Carry on the aarch64 reduction patch email from the point where it stops.

### SOURCE DOCUMENT
※

Hao Liu OS <h...@os.amperecomputing.com> writes:
> Hi Richard,
>
> Update the patch with a simple case (see below case and comments).  It shows 
> a live stmt may not have reduction def, which introduce the ICE.
>
> Is it OK for trunk?

OK, thanks.

Richard

> ----
> Fix the assertion failure on empty reduction define in info_for_reduction.
> Even a stmt is live, it may still have empty reduction define.  Check the
> reduction definition instead of live info before calling info_for_reduction.
>
> gcc/ChangeLog:
>
>         PR target/110625
>         * config/aarch64/aarch64.cc (aarch64_force_single_cycle): check
>         STMT_VINFO_REDUC_DEF to avoid failures in info_for_reduction.

※

Word and element pointing listing

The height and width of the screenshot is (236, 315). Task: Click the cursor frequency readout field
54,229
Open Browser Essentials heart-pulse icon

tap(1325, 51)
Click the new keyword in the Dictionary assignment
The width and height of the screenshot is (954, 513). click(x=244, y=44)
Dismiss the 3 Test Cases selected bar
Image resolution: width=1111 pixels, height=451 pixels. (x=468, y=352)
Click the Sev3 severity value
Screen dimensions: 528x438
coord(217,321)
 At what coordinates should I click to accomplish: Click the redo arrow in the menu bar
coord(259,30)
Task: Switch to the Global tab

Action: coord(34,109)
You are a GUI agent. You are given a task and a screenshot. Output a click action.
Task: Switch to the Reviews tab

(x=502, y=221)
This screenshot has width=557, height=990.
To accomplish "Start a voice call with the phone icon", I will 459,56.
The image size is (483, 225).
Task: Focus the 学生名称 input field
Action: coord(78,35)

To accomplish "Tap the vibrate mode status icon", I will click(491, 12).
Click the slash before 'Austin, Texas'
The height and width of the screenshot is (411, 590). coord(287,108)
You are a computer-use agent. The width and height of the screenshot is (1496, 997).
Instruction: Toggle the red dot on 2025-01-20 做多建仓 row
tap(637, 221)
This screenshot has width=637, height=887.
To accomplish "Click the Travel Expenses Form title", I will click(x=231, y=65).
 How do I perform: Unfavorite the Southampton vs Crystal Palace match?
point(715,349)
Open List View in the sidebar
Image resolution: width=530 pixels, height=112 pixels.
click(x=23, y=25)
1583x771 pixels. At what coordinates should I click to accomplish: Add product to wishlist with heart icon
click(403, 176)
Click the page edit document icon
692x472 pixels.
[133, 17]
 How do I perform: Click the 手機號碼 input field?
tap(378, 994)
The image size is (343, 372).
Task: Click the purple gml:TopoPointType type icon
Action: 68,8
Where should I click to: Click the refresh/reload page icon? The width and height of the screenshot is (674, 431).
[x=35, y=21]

※

### OUTPUT FOR THIS EXERCISE
>
> gcc/testsuite/ChangeLog:
>
>         * gcc.target/aarch64/pr110625_3.c: New testcase.
> ---
>  gcc/config/aarch64/aarch64.cc                 |  2 +-
>  gcc/testsuite/gcc.target/aarch64/pr110625_3.c | 34 +++++++++++++++++++
>  2 files changed, 35 insertions(+), 1 deletion(-)
>  create mode 100644 gcc/testsuite/gcc.target/aarch64/pr110625_3.c
>
> diff --git a/gcc/config/aarch64/aarch64.cc b/gcc/config/aarch64/aarch64.cc
> index d4d76025545..5b8d8fa8e2d 100644
> --- a/gcc/config/aarch64/aarch64.cc
> +++ b/gcc/config/aarch64/aarch64.cc
> @@ -16776,7 +16776,7 @@ aarch64_adjust_stmt_cost (vect_cost_for_stmt kind, 
> stmt_vec_info stmt_info,
>  static bool
>  aarch64_force_single_cycle (vec_info *vinfo, stmt_vec_info stmt_info)
>  {
> -  if (!STMT_VINFO_LIVE_P (stmt_info))
> +  if (!STMT_VINFO_REDUC_DEF (stmt_info))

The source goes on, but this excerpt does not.